### Objective:
Pick out every line in the records that contains the string "screenshot", treating uppercase and lowercase as different.

### Given entries:

-----

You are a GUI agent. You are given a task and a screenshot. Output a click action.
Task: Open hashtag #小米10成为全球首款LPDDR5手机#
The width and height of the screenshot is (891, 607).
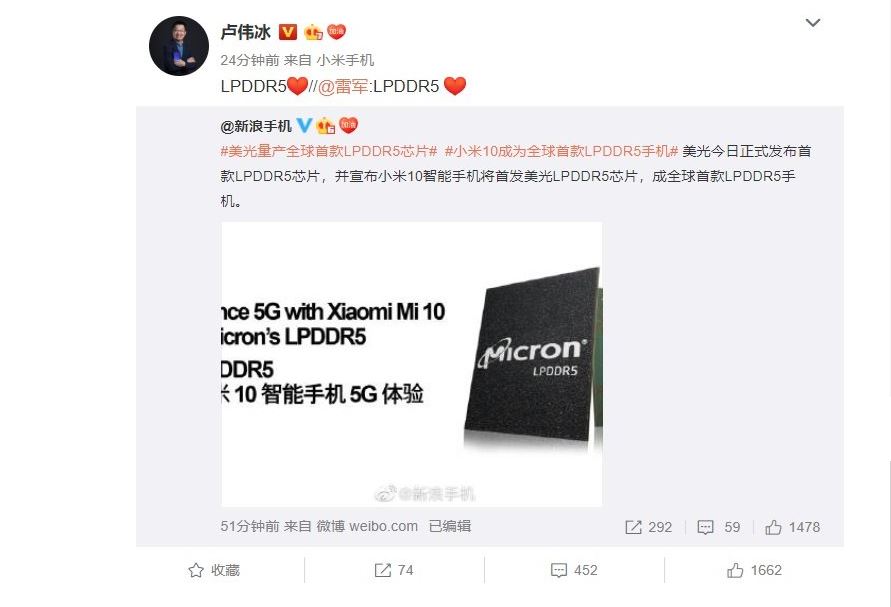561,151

-----

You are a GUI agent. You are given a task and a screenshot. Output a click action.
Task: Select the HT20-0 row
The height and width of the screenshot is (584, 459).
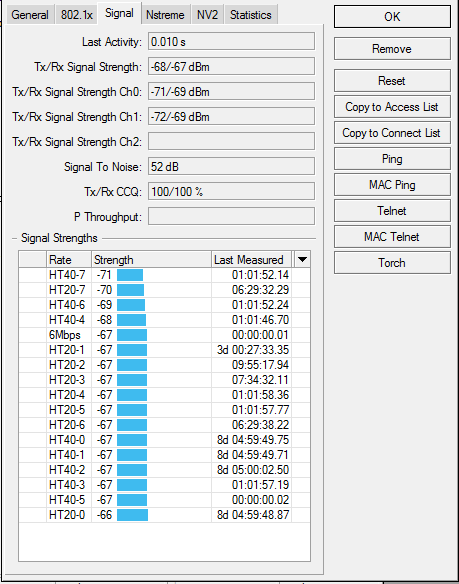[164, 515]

-----

### Solution to the exercise:
You are a GUI agent. You are given a task and a screenshot. Output a click action.
The width and height of the screenshot is (891, 607).
You are a GUI agent. You are given a task and a screenshot. Output a click action.
The height and width of the screenshot is (584, 459).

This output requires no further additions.